La serpiente emplumada, DH Lawrence, p. 105
Las mujeres eran también lo
mismo. Con sus largas faldas y los pies descalzos, el gran chal oscuro que se llama
rebozo a la cabeza y ajustado a los hombros, hacían el efecto de ser la imagen
de la sumisión salvaje y de encarnar esa feminidad primitiva del mundo tan conmovedora
y tan lejos de nosotros. Muchas de ellas arrodilladas y arrebujadas en los
rebozos azules, se agrupaban en una iglesia sombría, poniendo la nota clara de
sus faldas en el suelo y orando con devoción temerosa y extática. El
espectáculo de una de estas iglesias llenas de mujeres humilladas implorando
alguna gracia, acurrucadas como seres no creados, le causaba a Kate repugnancia
y al mismo tiempo cierta ternura.
Tenían el pelo negro y mal
peinado, casi siempre lleno de liendres; solían llevar a los chiquillos
colgados como una calabaza en el chal terciado en los hombros, los pies y
piernas siempre sucios, y se movían con ondulación de reptil bajo las largas
faldas de algodón, también sucias. Y los ojos oscuros de los seres a medio
crear, dulces, suplicantes pero con una vislumbre de insolencia. Y una especie
de temor de no ser capaces de llegar a la completa creación, unido a la recelosas,
estos grandes y más temerarios. Pero los ojos de todos, sin pupila, semejaban
el abismo donde se conservaba todo el mal y toda la insolencia.

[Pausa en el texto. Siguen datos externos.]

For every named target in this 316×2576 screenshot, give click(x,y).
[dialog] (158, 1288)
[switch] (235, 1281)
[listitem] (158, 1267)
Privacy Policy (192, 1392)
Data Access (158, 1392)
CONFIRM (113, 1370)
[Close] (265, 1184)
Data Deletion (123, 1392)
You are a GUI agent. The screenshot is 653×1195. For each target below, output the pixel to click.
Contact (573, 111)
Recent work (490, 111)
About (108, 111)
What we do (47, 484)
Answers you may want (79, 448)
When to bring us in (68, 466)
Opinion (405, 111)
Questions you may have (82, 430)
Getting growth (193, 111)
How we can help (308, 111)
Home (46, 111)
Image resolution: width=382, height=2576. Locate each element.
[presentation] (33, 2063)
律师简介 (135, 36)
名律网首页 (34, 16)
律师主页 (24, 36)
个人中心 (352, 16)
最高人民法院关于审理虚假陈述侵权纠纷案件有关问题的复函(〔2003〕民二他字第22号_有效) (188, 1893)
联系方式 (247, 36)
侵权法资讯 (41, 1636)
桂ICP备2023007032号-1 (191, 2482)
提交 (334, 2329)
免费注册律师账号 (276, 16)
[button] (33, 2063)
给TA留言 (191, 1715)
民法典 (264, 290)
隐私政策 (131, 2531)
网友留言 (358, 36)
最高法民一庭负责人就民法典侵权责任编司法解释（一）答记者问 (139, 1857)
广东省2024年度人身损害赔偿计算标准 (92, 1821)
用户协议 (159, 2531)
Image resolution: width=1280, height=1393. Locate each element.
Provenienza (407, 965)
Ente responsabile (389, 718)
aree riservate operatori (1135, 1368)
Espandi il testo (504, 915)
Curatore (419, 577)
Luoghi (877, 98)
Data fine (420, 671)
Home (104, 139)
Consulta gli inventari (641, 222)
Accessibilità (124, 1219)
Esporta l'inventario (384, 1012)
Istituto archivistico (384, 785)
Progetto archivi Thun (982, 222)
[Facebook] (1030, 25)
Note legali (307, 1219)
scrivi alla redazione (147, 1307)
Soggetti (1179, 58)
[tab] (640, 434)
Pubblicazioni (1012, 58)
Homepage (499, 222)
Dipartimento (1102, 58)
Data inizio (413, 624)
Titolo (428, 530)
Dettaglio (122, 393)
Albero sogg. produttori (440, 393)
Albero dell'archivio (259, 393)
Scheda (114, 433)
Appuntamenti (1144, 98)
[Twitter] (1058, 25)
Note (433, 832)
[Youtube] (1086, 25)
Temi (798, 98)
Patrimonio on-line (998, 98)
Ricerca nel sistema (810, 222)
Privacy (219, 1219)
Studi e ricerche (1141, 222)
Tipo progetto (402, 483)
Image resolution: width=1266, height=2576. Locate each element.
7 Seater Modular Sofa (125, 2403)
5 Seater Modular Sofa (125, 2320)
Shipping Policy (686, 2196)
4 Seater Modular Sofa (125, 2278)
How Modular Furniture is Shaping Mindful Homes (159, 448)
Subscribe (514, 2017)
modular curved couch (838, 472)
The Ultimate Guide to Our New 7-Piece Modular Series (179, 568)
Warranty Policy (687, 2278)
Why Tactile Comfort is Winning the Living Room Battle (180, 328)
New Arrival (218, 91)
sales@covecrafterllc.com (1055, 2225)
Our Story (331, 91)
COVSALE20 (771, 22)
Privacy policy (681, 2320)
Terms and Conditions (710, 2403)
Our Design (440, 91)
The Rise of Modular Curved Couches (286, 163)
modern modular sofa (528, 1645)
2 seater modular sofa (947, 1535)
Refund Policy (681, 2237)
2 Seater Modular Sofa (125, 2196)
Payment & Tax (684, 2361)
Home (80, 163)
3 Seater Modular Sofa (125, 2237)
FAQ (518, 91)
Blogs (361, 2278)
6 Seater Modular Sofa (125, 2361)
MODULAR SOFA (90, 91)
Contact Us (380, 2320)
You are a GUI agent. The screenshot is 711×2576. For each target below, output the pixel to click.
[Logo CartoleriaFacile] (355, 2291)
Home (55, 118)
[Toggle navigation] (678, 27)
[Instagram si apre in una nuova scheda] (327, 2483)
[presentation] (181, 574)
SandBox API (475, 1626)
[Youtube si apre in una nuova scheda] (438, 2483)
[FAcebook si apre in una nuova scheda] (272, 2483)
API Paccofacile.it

Y a veces se preguntaba si
América no sería el gran continente de la muerte, la gran negación frente a la afirmación
de Europa, de Asia y hasta de África. ¿Sería efectivamente el gran crisol donde
se fundían los hombres de los continentes creadores, no para una nueva creación
sino para mezclarse en la homogeneidad de la muerte? ¿Sería esta la razón de
ser de América? ¿Era el continente de la muerte; el destinado a destruir todo
lo que crearon los demás continentes; aquel
cuyo espíritu luchaba pura y simplemente por alejarse de Dios?